From left to right, McIntosh County Commissioners Davis Poole, William Harrell, David Stevens, Roger Lotson and Kate Karwacki sit for a board meeting at the McIntosh County Courthouse on Tuesday, Sept. 12, 2023.
Caption

From left to right, McIntosh County Commissioners Davis Poole, William Harrell, David Stevens, Roger Lotson and Kate Karwacki sit for a board meeting at the McIntosh County Courthouse on Tuesday, Sept. 12, 2023.

Credit: Benjamin Payne / GPB News

Officials in Coastal Georgia's McIntosh County voted Tuesday night to rezone the historic Sapelo Island settlement of Hogg Hummock, one of the nation's last intact communities of Gullah Geechee descendants of enslaved West Africans who worked island plantations along the Atlantic Ocean.

By a 3-2 vote, the McIntosh County Board of Commissioners more than doubled the maximum size of homes that can be legally built on Hogg Hummock — from 1,400 square feet to 3,000 — raising concerns among community members that the rezoning would drive up property values and taxes, effectively pricing out Black property owners from their native land.

“I don't believe it is right — I know it's not right,” said Brunswick resident Sharon Banks, who grew up on Hogg Hummock and whose parents continue to live in the community of some few dozen residents. “It's taking away the true beauty of Sapelo Island.
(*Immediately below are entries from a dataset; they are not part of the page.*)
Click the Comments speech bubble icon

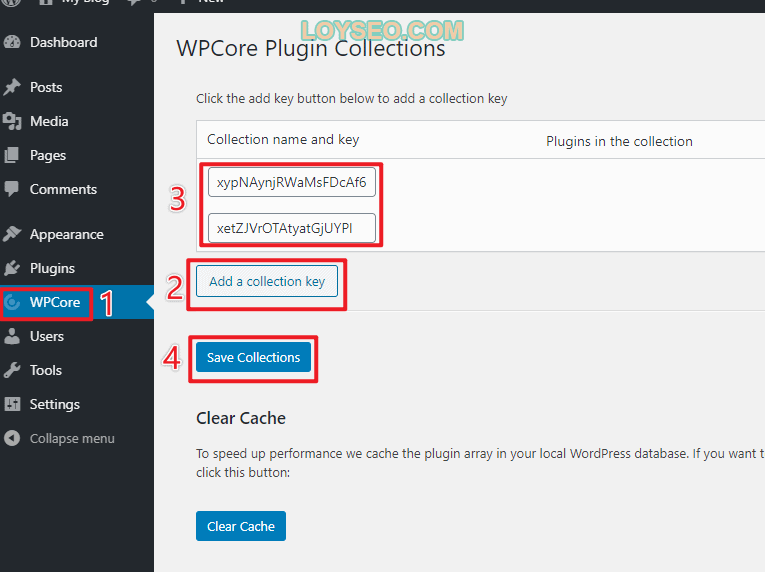(12, 189)
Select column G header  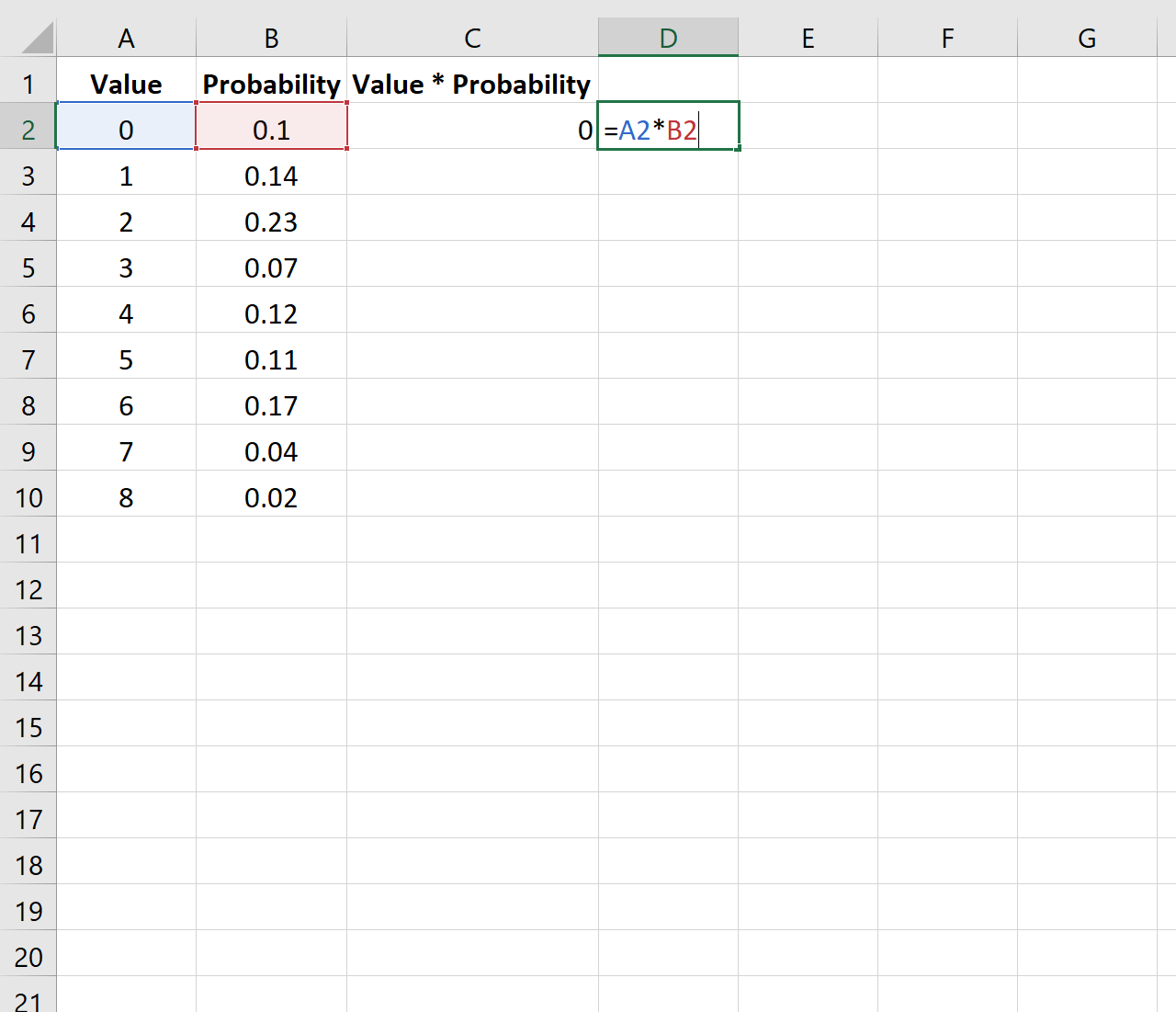1087,38
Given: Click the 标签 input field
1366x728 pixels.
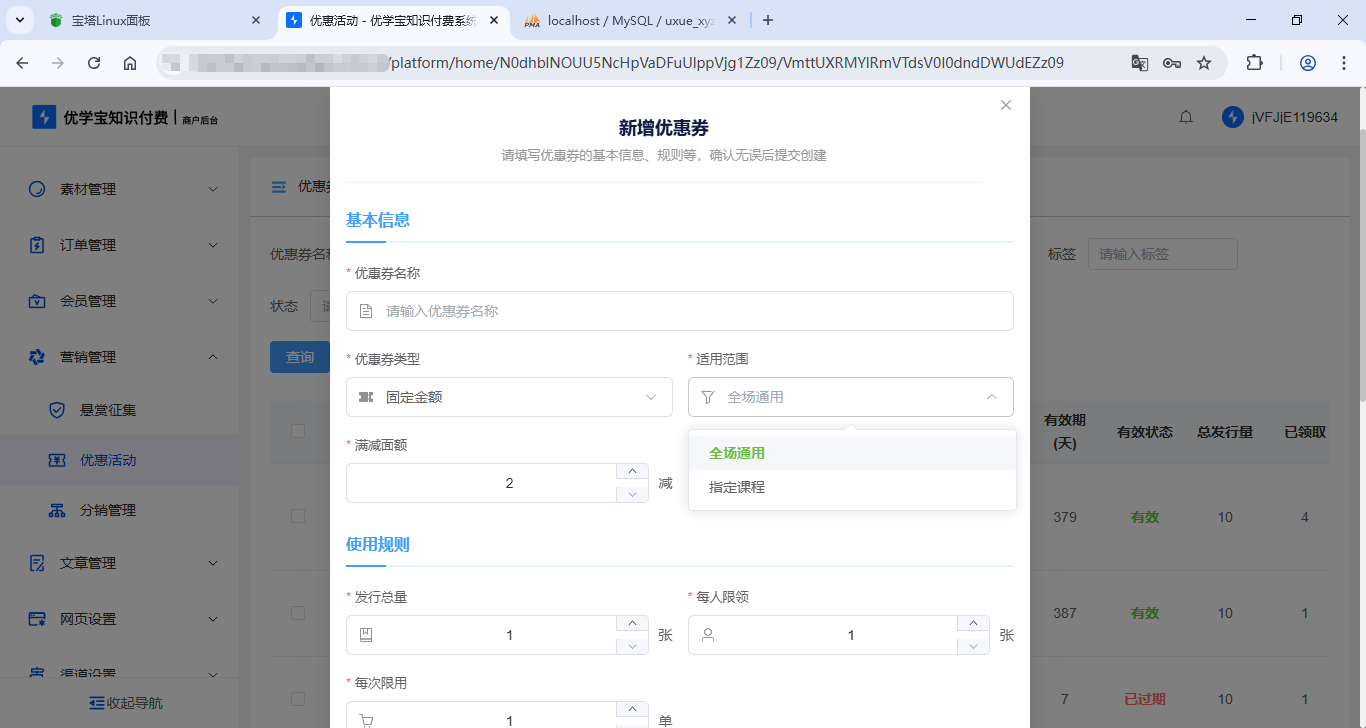Looking at the screenshot, I should (x=1162, y=253).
Sapelo is a Gullah Geechee place. It's a very unique place, and should not be changed.”

Listen: GPB's A Fork in the Road podcast on the efforts to revitalize The Sapelo Island Gullah Geechee community. 

McIntosh County Chairman David Stevens cast the tie-breaking vote, joining two other white commissioners — Kate Karwacki and Davis Poole — in the rezoning, which he defended as having been unfairly maligned by “fake news.”

“It was never my personal intent to allow 5-, 10-, 15-, or 20,000-square-foot homes being built on Sapelo Island,” Stevens said, seemingly referring to an earlier and more lax draft version of the rezoning proposal, which had been criticized by some, including the Southern Poverty Law Center, as ambiguous. “I would have not supported that if that was the case.”

Stevens went on to seemingly blame Gullah Geechee people on Sapelo Island for the loss of their own property and culture, and told them to “quit selling your land.

He did not note that the county faced a recent federal lawsuit by Sapelo Island landowners and residents, who had alleged that the county was providing inadequate services on the island despite charging high property taxes. The case was settled last year, resulting in a pledge to improve emergency response and road maintenance, and a temporary freeze of some residents' property tax assessments.

Stevens was accompanied by law enforcement officers as he left the courthouse, despite there being no threats made to his safety during the meeting by any of the attendees, the majority of whom were Black.

Voting against the rezoning proposal were William Harrell and Roger Lotson, who is the commission's only Black member, and whose district includes Sapelo Island.

“A few millionaires will come and build 3,000-square-foot homes, again — as I said yesterday — at the expense of us, at the expense of our reputation, at the expense of our history and our culture.”

Lotson added that, beyond displacing Gullah Geechee landowners, the measure would cost McIntosh County taxpayers an “unknown amount of money” for the additional public services demanded by newcomers, and for the cost of potential litigation challenging the rezoning.

“I see lawyers on the front row, waiting,” he quipped.

Indeed, sitting there was Southern Poverty Law Center attorney Crystal McElrath, who on Monday sent a letter to commissioners in which she wrote that the county's rezoning process had violated the Constitution.

She wrote that the proposal “continues to raise serious due process and equal protection concerns by excluding the historically and culturally important Gullah-Geechee community on Sapelo Island from meaningful participation in the passage of the Hogg Hummock Zoning District amendments, which singularly poses an existential threat to that community.”

McIntosh County resident Peter Campbell told GPB after the meeting that he worries Hogg Hummock will become too expensive for his children, who are Sapelo Island descendants.

“We gotta get rich,” he said with a laugh. “That's all I can think about, is if they don't get financially stable, they won't be on Sapelo.”

He added that he thinks the value of even a half-acre of land “probably doubled today,” saying that Sapelo Island property is “going to be more sought-after, and it's going to encourage people to sell more and the historic community is going to shrink.”